Не повернуться, не обратить на него внимание было невозможно. Прогуливающиеся немногочисленные горожане и спешащие через площадь по своим делам люди останавливались, натыкаясь друг на друга и смотрели на детскую фигурку, указывающую куда-то пальцем вверх. – Эй, глядите-ка!
Удивленные возгласы слышались из десятков уст различных людей волею случая оказавшихся в тот миг на площади, а на лицах застыло изумление, удивление, неверие, когда они устремляли свой взор туда, куда указывал грязный палец мальчишки.

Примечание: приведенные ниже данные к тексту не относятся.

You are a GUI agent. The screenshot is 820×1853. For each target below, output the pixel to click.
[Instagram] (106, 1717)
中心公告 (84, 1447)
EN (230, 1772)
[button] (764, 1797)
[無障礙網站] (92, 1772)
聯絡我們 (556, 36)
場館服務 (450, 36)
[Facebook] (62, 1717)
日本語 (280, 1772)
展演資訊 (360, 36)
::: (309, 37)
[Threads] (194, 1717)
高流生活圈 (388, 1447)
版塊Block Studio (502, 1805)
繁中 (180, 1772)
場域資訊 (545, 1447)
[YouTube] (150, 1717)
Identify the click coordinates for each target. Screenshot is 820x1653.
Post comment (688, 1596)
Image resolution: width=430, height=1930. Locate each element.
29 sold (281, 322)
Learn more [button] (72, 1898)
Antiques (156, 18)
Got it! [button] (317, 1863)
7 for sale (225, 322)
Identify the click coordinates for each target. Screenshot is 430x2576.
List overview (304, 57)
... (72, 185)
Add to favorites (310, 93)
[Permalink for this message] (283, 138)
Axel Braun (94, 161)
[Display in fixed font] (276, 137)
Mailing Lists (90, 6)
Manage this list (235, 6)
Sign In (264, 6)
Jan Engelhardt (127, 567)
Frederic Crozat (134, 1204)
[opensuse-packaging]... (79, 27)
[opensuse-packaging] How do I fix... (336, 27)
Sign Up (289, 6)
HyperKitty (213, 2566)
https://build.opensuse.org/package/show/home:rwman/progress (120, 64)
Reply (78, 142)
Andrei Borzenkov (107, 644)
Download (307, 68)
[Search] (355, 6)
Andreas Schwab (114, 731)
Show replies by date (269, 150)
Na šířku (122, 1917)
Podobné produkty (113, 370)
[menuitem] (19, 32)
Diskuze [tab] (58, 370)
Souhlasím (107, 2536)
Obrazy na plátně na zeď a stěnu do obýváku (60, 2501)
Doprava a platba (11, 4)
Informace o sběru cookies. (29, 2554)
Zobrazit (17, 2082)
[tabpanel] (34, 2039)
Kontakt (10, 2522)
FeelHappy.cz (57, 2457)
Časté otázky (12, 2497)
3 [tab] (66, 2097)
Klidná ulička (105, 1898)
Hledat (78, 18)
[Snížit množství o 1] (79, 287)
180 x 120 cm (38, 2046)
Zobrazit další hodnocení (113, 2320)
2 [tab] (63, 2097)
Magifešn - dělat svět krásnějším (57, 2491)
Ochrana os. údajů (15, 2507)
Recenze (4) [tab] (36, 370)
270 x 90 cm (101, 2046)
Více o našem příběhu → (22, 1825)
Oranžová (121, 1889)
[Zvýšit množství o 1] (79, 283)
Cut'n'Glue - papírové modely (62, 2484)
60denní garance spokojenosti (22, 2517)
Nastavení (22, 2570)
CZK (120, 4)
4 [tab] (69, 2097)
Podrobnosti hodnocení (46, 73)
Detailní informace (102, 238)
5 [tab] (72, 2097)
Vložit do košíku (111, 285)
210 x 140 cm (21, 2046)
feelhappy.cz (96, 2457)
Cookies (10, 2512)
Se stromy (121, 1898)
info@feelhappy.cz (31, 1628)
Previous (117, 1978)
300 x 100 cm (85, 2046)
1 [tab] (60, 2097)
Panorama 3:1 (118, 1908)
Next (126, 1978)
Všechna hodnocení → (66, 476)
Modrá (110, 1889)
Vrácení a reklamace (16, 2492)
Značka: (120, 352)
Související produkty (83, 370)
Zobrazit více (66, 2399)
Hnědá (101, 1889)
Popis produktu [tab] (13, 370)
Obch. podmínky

Поддавшись всеобщему ажиотажу, щурясь от яркого полуденного солнца и прикрывая глаза ладонью, я так же воззрел на шпиль ратуши. Что-то или кто-то там был, кажется, человек. Кто же мог забраться на подобную высоту? И как? Зачем? Двенадцатиметровый шпиль уверенно протыкал небо, а на самом его острие лепилось нечто черное и бесформенное. К сожалению, зрение мое уже не так остро, как лет пятьдесят назад.
– Да это же Мэт!
– Точно! Старая Мэт!
– Не может быть! Вот дает, старуха!
Возгласы удивленного непонимания и пустой восторженности волнами перекатывались по суетливой толпе, собравшейся у здания ратуши. А в душе моей встрепенулись тревога и страх, потому что вспомнились когда-то сказанные слова отца, обретшие внезапно значение и смысл. Кости отца давно сгнили в земле, но неоднократно произнесенная им фраза огненными буквами прорезалась в моем сознании. «Когда старая Мэт воссядет на шпиле, придет конец света». Уверен, многие в городе слышали эти же слова от своих родителей, передающиеся из поколения в поколение, но мало кто понимал их и придавал значение. И вот теперь я воочию зрел это диво.